* [DATA FOR THE TASK]:
-=-=-

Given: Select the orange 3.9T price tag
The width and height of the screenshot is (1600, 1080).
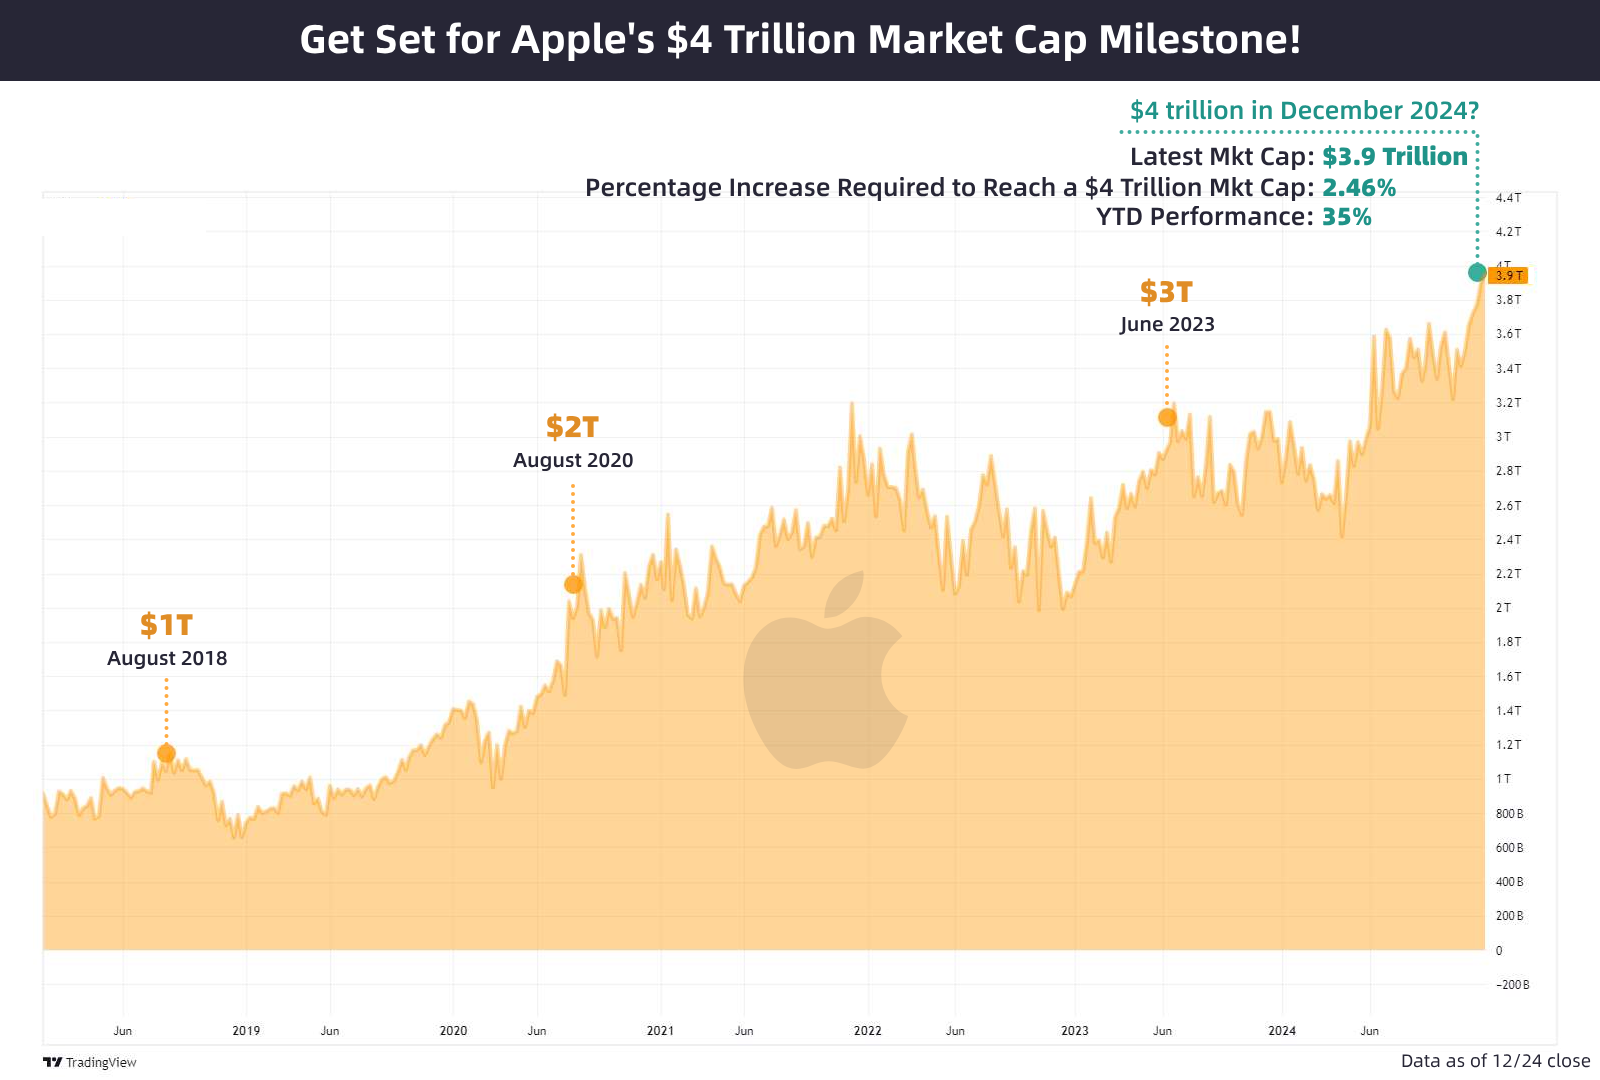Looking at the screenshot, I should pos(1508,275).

-=-=-

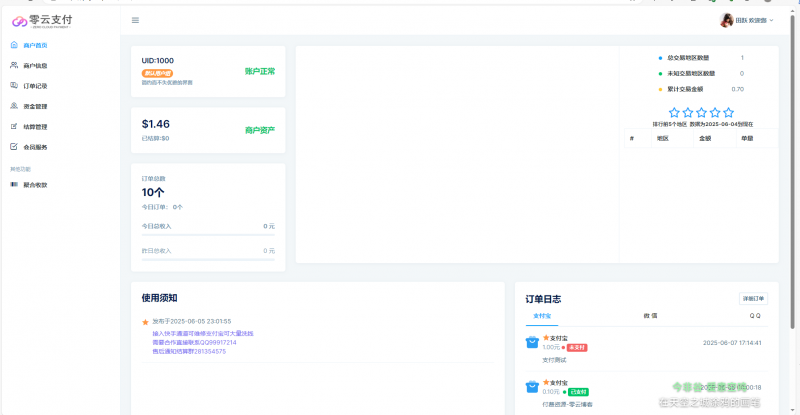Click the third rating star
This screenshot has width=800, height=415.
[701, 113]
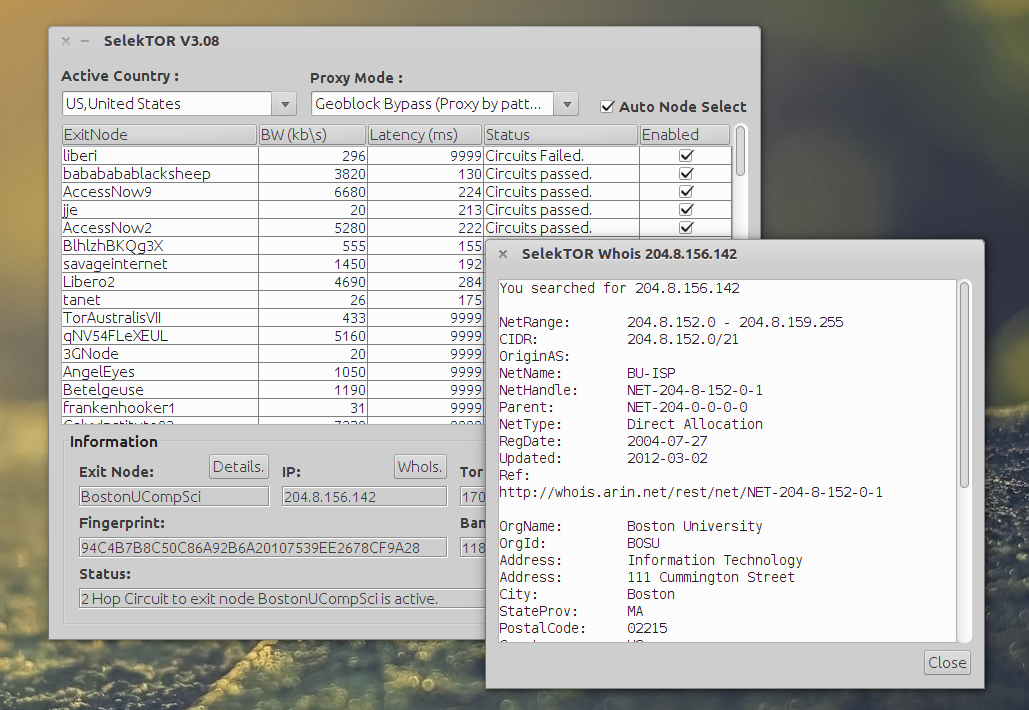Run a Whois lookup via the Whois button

-=-=-

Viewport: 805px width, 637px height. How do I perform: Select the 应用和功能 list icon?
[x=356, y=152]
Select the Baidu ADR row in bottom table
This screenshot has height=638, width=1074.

-=-=-

* [EXERCISE PROMPT]: Please copy, exactly and with nothing else, the lines above beginning at the line that has "Viewport: 805px width, 637px" and ending with the line that has "This screenshot has height=638, width=1074.".

* [TASK RESPONSE]:
Viewport: 805px width, 637px height. How do I perform: Select the 应用和功能 list icon?
[x=356, y=152]
Select the Baidu ADR row in bottom table
This screenshot has height=638, width=1074.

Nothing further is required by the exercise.